> **Text block**

* Start *

Michael Stuart on 2nd January, 2016 wrote:

Originally sentenced to death. Sentence commuted to life transportation

Phil Hands on 22nd November, 2017 wrote:

Thomas was tried and convicted at the Old Bailey on 11th January 1815 for stealing a looking glass, value 35 s. the property of John Goring. he was sentenced to death but later the sentence was commuted to transportation for life. His occupation at the time was a labourer.
Left England on 20th May 1815.
Ship:- the ‘Baring’ sailed with 300male convicts on board of which 2 died during the voyage.
Arrived on 7th September 1815.
On the ships Indent he was shown as being given “Life”, and was aged 17 years. Description - Complexion, Florid - Height, 5’4” - Hair, Light Brown - Eyes, Hazel. Offence - Burglary.

Thomas addressed a letter on 10th July 1826 to the Superintendent of the Female Factory at Parramatta as follows:

‘I reside at Lower Portland Head, and hold 20 acres of land, which I cultivate for my own support, I am a bachelor, I enjoy the indulgence of a Ticket of Leave and I am in for a wife and pray the indulgence to be allowed to select one from the Factory at Parramatta. I will adieu. Your most obedient, very humble servant,
Thomas (his X mark) Wells’

The letter was accompanied by two supporting letters written by Archibald Bell who was a military officer and magistrate and the other was from John Grono who was a mariner and ship owner who also had substantial land holdings in the Hawkesbury region.
Martha Shaw () was chosen, and Thomas was given permission to marry on 12th September 1826 at Parramatta. Rev. Samuel Marsden officiated with witnesses - James Buckley & Margaret Kelley who were both of Parramatta, Thomas & Martha had 7 children between 1828-1842.

Martha later separated from her family at Wollombi and took up with a James Crawley. They had a son James, born 1845, died 1849, at Wollombi.

Old Bailey Trial Transcription.
Reference Number: t18150111-57

178. THOMAS WELLS was indicted for feloniously stealing on the 29th of December , a looking glass, value 35 s. the property of John Goring , and ETIZABETH PARKER , for feloniously receiving, on the same day, the said glass, she knowing it to be stolen .
JOHN GORING. I keep a brokers shop . On Thursday, the 29th of December about half past four in the afternoon. I lost a looking-glass out of the shop.

* End *

> **Listing**
* Start *

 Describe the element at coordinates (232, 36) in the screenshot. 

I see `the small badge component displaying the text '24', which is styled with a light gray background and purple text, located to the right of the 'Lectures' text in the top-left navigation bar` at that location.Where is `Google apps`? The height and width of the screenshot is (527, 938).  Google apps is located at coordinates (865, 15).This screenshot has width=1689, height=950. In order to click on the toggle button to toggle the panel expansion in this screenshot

* End *
* Start *

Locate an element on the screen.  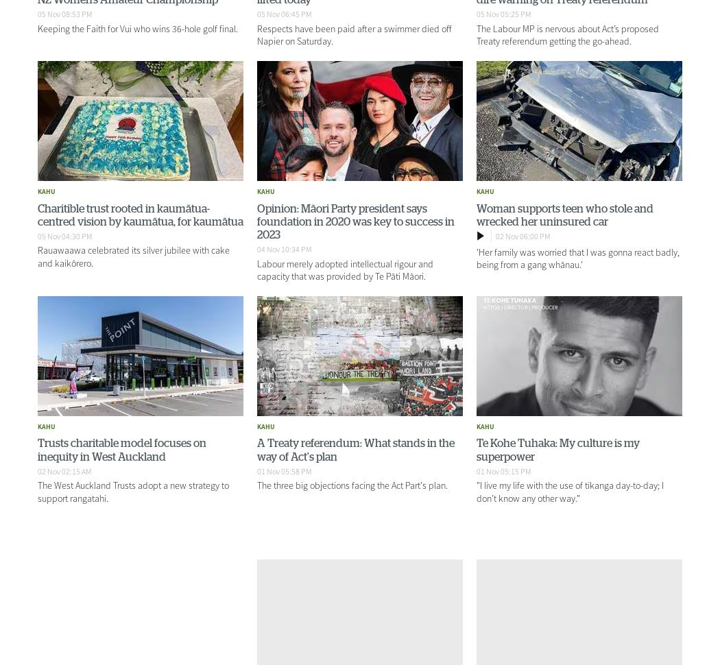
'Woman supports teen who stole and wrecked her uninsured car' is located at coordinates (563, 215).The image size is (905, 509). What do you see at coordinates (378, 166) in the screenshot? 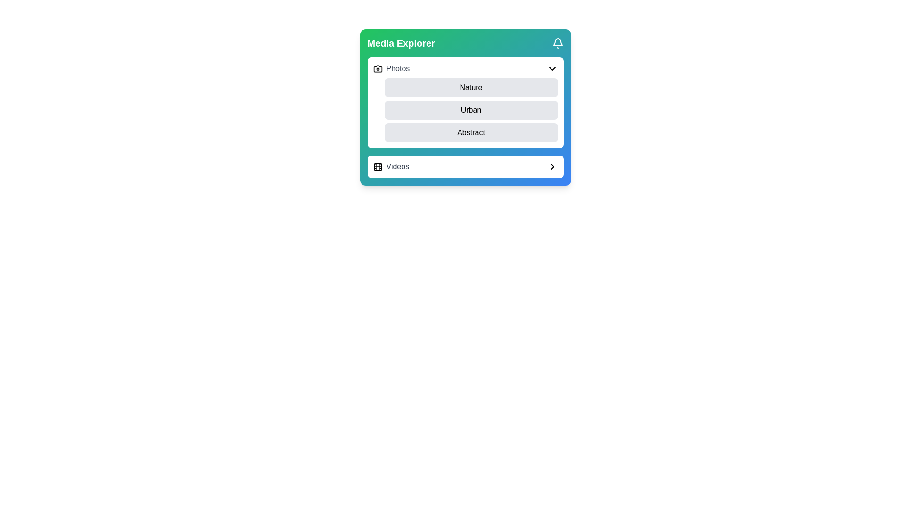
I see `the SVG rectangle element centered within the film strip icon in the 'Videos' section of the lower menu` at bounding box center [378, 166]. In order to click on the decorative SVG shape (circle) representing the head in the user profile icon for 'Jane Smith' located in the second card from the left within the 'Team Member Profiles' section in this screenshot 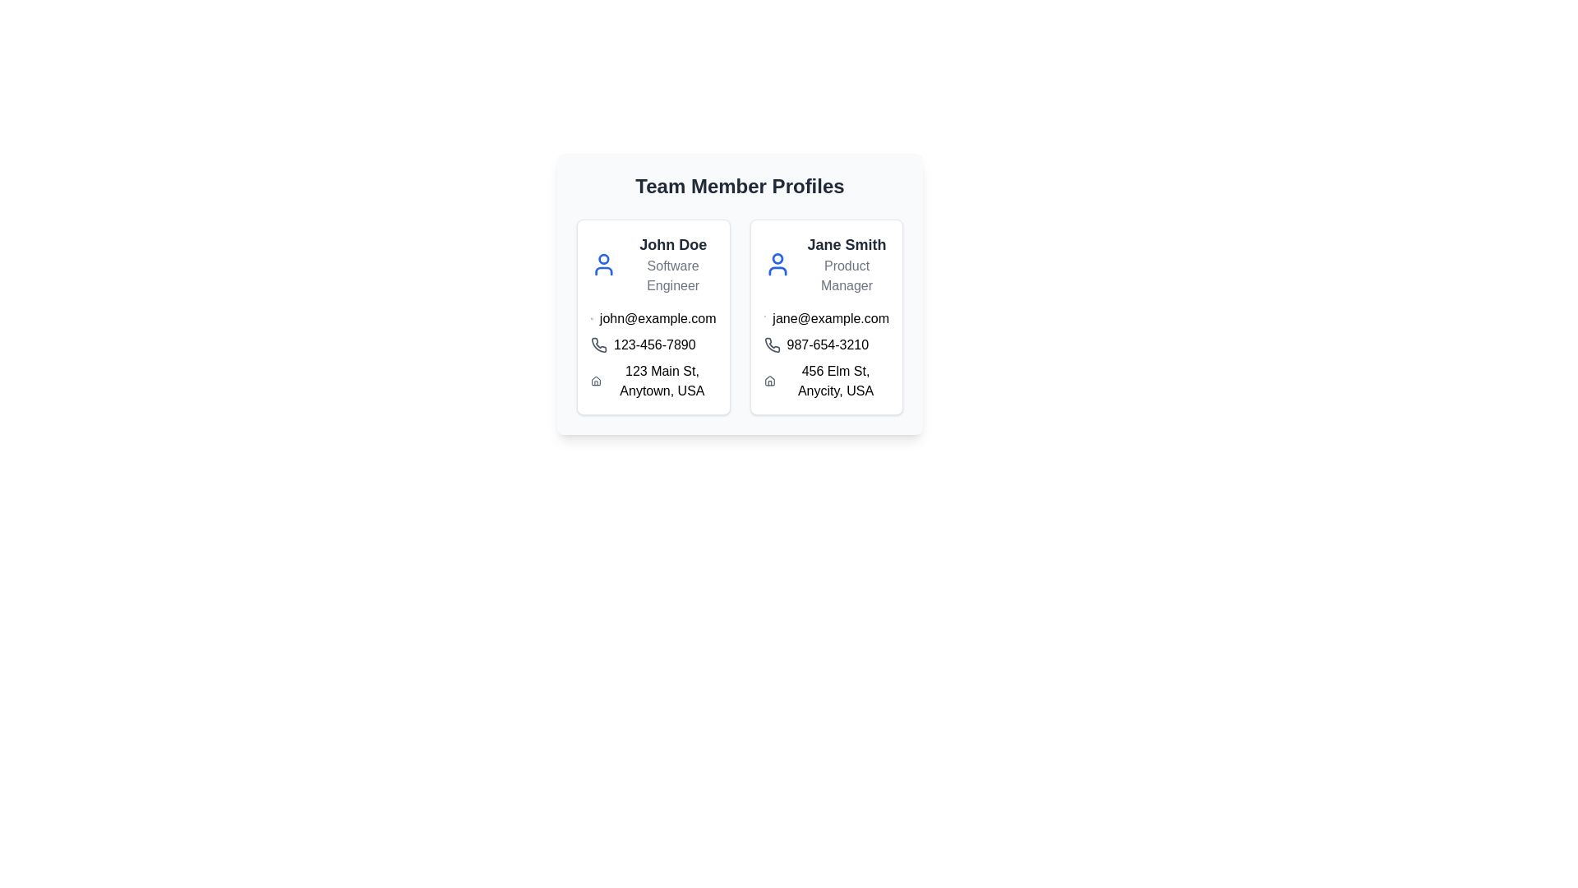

* End *

> **Exercise requirements**
Retype everything in the Thomas Wells text from "Martha Shaw ()" down to "of the shop.". The items have no connection to the Thomas Wells text.

> **Written response**
Martha Shaw () was chosen, and Thomas was given permission to marry on 12th September 1826 at Parramatta. Rev. Samuel Marsden officiated with witnesses - James Buckley & Margaret Kelley who were both of Parramatta, Thomas & Martha had 7 children between 1828-1842.

Martha later separated from her family at Wollombi and took up with a James Crawley. They had a son James, born 1845, died 1849, at Wollombi.

Old Bailey Trial Transcription.
Reference Number: t18150111-57

178. THOMAS WELLS was indicted for feloniously stealing on the 29th of December , a looking glass, value 35 s. the property of John Goring , and ETIZABETH PARKER , for feloniously receiving, on the same day, the said glass, she knowing it to be stolen .
JOHN GORING. I keep a brokers shop . On Thursday, the 29th of December about half past four in the afternoon. I lost a looking-glass out of the shop.